1

I am using java mail, and facing an issue with the following error: java.io.UnsupportedEncodingException: us-ascii big5 at sun.nio.cs.StreamDecoder.forInputStreamReader

The following is the Mime header causing this issue.

Content-Type: text/plain; charset="us-ascii, big5"

(I see non english characters on the content)

Is this valid? what could be a solution?

One more related issue, i see different variations of charsets(spl characters around the charset value) that causes this exception: eg.

charset="'UTF-8'"
charset=`UTF-8` 
charset=UTF=8
charset=utf
charset=\"UTF-8\" etc.,

Note that this does not happen only to utf-8, happens to other char sets too, however email clients like outlook etc., opens and decodes these emails smartly.

Any ideas?

Sathish Kumar
  • 313
  • 2
  • 15
  • Can you try message.setHeader("Content-Type", "text/plain; charset=UTF-8"); – Sirsendu Dec 21 '17 at 08:02
  • No, messages come in (i have no control) and i had to run javamail lib to parse to get content. the incoming messages are not created by me.. – Sathish Kumar Dec 21 '17 at 08:10
  • Possible duplicate of [Is there a way to add aliases for Java's Charset names](https://stackoverflow.com/questions/40876598/is-there-a-way-to-add-aliases-for-javas-charset-names) – jmehrens Dec 21 '17 at 15:02
  • Big5 itself is not a problem and can be handled in the code. The bigger issue is couple of charsets are combined. eg: charset="us-ascii, big5" Not sure how can this be handled in code, as this should be based on content and we will need to do complex parsing. – Sathish Kumar Dec 22 '17 at 09:20
  • @SathishKumar Ignore big5 in that answer.
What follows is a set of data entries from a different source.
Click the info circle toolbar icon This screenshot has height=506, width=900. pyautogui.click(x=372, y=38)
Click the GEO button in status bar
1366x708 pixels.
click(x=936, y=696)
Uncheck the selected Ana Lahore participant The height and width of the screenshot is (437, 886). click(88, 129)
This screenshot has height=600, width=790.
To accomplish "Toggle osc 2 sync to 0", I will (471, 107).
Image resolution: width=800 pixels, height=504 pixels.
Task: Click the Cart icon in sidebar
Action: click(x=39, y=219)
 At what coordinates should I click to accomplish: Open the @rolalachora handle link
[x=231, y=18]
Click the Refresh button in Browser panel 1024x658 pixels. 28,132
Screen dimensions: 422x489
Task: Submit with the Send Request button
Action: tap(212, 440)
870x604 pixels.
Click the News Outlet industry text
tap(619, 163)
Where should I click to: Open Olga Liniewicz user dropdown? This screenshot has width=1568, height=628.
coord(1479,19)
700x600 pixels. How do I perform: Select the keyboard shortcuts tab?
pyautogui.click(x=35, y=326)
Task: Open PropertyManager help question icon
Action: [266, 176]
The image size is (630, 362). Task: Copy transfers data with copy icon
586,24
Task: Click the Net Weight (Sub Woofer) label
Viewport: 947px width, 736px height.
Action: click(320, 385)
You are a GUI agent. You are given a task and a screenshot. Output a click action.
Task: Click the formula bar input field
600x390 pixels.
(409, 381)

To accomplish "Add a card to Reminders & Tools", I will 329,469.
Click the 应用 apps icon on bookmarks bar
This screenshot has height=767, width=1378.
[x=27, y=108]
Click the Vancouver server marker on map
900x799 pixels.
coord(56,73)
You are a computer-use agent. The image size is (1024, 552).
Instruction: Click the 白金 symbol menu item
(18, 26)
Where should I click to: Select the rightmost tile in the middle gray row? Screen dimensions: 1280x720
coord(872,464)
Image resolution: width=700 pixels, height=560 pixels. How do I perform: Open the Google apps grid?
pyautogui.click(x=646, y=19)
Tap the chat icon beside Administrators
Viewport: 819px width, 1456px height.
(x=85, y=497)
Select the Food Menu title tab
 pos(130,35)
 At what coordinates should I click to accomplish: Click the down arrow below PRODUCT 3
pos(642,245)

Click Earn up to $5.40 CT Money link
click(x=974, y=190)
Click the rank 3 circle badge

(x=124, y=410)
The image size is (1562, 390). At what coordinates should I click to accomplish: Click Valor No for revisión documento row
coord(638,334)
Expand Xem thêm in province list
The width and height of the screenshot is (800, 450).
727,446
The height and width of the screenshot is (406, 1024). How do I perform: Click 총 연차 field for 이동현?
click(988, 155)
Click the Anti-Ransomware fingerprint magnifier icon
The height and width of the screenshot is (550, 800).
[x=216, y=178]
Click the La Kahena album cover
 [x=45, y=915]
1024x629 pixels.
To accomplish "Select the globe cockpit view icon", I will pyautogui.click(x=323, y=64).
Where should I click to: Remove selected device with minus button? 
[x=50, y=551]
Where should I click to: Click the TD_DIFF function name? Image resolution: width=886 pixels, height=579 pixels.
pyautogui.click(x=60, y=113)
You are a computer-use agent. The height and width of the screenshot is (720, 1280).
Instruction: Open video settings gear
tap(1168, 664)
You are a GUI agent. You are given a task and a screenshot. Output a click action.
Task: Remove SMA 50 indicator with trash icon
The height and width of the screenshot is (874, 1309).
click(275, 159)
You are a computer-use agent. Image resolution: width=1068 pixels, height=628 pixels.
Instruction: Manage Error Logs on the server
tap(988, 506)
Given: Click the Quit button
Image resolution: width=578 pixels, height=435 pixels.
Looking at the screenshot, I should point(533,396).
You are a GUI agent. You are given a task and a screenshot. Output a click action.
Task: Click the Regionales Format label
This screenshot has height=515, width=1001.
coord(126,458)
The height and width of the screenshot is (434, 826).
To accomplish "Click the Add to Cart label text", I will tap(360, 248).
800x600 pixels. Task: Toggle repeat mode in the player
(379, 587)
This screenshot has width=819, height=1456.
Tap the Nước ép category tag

The dupe explained that you can create a method to transform the content type header into any string before JavaMail processes it. – jmehrens Dec 22 '17 at 15:41

2 Answers2

2

Can you try message.setHeader("Content-Type", "text/plain; charset=UTF-8")?

No, messages come in (i have no control) and i had to run javamail lib to parse to get content. the incoming messages are not created by me

Use the mail.mime.contenttypehandler system property to transform transform the content type without actually modifying the emails.

package cool.part.team;

import java.util.Arrays;
import javax.mail.Session;
import javax.mail.internet.ContentType;
import javax.mail.internet.MimeMessage;
import javax.mail.internet.MimePart;


public class EverythingIsAscii {

 /**
  * -Dmail.mime.contenttypehandler=cool.part.team.EverythingIsAscii
  */
 public static void main(String[] args) throws Exception {
        MimeMessage msg = new MimeMessage((Session) null);
        msg.setText("test", "us-ascii, big5");
        msg.saveChanges();
        System.out.println("Transformed = "+ msg.getContentType());
        System.out.println("Original = " + Arrays.toString(msg.getHeader("Content-Type")));
    }

    public static String cleanContentType(MimePart p, String mimeType) {
        if (mimeType != null) {
            String newContentType = mimeType;
            try {
                ContentType ct = new ContentType(mimeType);
                String cs = ct.getParameter("charset");
                if (cs == null || cs.contains("'")
                        || cs.contains(",")) { //<--Insert logic here
                    ct.setParameter("charset", "us-ascii");
                    newContentType = ct.toString();
                }
            } catch (Exception ignore) {
                //Insert logic to manually repair.
                //newContentType = ....
            }
            return newContentType;
        }
        return mimeType;
    }
}

Which will output:

Transformed = text/plain; charset=us-ascii
Original = [text/plain; charset="us-ascii, big5"]

You must correct this example code to do a proper transformation of the charset as everything is not ASCII.

Community
  • 1
  • 1
jmehrens
  • 10,580
  • 1
  • 38
  • 47
1

All of those are invalid charsets. Whenever possible, report such problems to the owners of the programs that created these messages. If the messages are spam (they often are), just throw them away; these errors are a pretty good heuristic for detecting spam.

The JavaMail FAQ has strategies for dealing with these errors.

Bill Shannon
  • 29,579
  • 6
  • 38
  • 40